WHAT YOU WILL DO: In the records below, find the line with "Task: Pan the seat map right" and the line with "Task: Select the 6mm Ball End tool"; return exactly those lines and every line between them.

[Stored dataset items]

^^^^^^^^

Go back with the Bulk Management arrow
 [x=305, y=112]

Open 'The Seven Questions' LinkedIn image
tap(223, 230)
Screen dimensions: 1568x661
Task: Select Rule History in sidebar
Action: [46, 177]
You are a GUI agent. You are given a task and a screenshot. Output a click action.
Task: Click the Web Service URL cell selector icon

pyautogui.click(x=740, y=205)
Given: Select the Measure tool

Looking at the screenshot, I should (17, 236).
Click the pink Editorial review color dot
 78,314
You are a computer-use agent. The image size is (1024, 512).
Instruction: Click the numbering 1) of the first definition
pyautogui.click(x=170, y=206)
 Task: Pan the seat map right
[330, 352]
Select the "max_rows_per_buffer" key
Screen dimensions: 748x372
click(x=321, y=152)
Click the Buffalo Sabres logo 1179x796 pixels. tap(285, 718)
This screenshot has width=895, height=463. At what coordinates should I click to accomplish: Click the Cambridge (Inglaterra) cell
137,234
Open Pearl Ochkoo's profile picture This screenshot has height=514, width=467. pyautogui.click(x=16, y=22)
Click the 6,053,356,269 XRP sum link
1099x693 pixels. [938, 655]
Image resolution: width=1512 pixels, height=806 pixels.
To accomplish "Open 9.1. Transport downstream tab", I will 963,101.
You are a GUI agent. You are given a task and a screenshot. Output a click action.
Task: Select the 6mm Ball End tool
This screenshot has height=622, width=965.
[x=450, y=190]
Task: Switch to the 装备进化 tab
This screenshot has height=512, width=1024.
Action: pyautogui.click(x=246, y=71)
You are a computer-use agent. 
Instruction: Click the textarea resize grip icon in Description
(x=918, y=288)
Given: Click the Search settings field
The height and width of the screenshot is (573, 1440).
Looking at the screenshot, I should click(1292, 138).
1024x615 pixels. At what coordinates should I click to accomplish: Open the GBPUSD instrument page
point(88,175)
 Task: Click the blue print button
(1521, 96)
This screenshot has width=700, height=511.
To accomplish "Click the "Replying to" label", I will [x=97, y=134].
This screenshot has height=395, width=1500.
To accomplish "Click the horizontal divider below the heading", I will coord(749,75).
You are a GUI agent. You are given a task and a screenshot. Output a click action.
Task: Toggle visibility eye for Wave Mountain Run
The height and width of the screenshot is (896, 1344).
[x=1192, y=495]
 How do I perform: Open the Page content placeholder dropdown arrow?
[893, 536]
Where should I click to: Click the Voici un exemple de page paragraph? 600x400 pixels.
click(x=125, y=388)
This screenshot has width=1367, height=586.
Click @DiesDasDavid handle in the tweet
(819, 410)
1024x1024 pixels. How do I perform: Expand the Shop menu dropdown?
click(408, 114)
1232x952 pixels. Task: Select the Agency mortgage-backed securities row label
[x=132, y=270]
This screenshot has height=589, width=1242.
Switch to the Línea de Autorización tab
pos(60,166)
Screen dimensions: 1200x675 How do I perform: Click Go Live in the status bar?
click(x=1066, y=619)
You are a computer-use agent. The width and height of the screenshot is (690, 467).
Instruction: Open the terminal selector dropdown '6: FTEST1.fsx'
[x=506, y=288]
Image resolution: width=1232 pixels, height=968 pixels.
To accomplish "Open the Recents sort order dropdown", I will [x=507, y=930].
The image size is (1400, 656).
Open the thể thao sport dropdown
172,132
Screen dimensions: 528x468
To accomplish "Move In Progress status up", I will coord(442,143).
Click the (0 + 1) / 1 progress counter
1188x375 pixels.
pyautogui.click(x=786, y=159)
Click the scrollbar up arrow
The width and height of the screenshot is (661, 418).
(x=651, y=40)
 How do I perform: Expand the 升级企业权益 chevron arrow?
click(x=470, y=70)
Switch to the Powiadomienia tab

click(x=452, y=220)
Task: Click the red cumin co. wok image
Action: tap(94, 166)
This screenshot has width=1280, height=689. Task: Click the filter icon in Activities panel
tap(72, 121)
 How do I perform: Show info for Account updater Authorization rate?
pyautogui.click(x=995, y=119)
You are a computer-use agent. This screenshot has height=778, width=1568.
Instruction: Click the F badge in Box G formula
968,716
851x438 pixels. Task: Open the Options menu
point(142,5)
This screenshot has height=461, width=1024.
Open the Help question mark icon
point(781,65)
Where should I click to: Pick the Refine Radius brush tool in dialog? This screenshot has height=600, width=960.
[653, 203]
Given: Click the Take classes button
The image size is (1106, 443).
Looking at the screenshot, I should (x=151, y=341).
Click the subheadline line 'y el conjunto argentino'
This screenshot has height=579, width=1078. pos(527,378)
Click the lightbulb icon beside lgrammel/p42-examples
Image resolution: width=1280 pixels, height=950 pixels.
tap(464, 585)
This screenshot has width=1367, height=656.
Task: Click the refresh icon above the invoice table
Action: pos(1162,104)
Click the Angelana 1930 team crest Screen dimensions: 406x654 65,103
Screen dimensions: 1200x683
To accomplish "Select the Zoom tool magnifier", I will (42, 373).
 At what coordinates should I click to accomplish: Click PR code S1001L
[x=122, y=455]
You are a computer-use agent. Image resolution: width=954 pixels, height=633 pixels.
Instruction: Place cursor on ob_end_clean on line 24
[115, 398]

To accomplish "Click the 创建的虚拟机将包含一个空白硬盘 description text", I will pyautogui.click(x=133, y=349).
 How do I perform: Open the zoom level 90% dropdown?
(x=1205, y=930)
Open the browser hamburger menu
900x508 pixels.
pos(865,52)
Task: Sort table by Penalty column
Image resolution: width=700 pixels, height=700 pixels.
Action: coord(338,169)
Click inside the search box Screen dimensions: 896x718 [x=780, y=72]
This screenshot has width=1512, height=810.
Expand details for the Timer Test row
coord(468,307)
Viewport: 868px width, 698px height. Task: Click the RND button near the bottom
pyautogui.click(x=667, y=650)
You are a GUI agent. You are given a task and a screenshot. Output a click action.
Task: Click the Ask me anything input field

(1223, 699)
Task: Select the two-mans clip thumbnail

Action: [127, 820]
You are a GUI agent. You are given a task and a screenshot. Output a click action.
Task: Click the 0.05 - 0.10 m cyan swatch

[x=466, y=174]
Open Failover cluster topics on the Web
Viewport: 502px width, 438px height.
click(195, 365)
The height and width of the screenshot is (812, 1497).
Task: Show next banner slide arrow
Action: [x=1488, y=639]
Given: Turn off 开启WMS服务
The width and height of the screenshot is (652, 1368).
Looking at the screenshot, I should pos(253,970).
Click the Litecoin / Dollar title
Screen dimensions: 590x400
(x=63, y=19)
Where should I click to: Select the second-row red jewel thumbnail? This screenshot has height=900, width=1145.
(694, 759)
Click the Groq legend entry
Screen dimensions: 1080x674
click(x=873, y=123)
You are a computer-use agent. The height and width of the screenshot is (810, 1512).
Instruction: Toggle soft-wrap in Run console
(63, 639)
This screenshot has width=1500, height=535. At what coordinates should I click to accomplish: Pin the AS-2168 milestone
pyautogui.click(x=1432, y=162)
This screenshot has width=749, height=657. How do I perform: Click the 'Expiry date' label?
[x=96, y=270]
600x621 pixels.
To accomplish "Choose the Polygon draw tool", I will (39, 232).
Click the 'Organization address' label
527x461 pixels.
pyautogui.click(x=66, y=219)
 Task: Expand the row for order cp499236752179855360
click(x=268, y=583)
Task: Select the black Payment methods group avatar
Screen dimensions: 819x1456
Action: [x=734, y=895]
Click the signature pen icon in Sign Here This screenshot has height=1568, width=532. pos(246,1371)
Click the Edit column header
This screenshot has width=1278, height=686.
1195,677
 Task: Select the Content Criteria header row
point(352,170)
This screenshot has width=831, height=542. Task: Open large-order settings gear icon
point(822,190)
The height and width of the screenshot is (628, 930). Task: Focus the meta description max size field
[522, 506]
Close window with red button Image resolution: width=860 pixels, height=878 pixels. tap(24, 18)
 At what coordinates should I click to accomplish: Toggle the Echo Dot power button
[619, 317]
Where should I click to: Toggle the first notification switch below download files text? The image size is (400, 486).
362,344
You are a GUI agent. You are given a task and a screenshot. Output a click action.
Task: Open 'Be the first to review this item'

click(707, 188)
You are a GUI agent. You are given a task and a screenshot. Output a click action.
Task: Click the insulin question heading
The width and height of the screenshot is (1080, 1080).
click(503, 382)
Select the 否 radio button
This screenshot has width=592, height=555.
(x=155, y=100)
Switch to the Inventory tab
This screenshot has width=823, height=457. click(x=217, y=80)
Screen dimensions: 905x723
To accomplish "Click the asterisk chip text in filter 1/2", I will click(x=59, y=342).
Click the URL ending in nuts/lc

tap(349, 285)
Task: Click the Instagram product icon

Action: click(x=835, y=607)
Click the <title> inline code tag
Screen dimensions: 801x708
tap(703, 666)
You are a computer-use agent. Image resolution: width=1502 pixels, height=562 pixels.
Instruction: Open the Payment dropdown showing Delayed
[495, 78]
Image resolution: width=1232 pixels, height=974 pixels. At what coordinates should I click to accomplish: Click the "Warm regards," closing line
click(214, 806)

^^^^^^^^

TASK RESPONSE:
 Task: Pan the seat map right
[330, 352]
Select the "max_rows_per_buffer" key
Screen dimensions: 748x372
click(x=321, y=152)
Click the Buffalo Sabres logo 1179x796 pixels. tap(285, 718)
This screenshot has width=895, height=463. At what coordinates should I click to accomplish: Click the Cambridge (Inglaterra) cell
137,234
Open Pearl Ochkoo's profile picture This screenshot has height=514, width=467. pyautogui.click(x=16, y=22)
Click the 6,053,356,269 XRP sum link
1099x693 pixels. [938, 655]
Image resolution: width=1512 pixels, height=806 pixels.
To accomplish "Open 9.1. Transport downstream tab", I will 963,101.
You are a GUI agent. You are given a task and a screenshot. Output a click action.
Task: Select the 6mm Ball End tool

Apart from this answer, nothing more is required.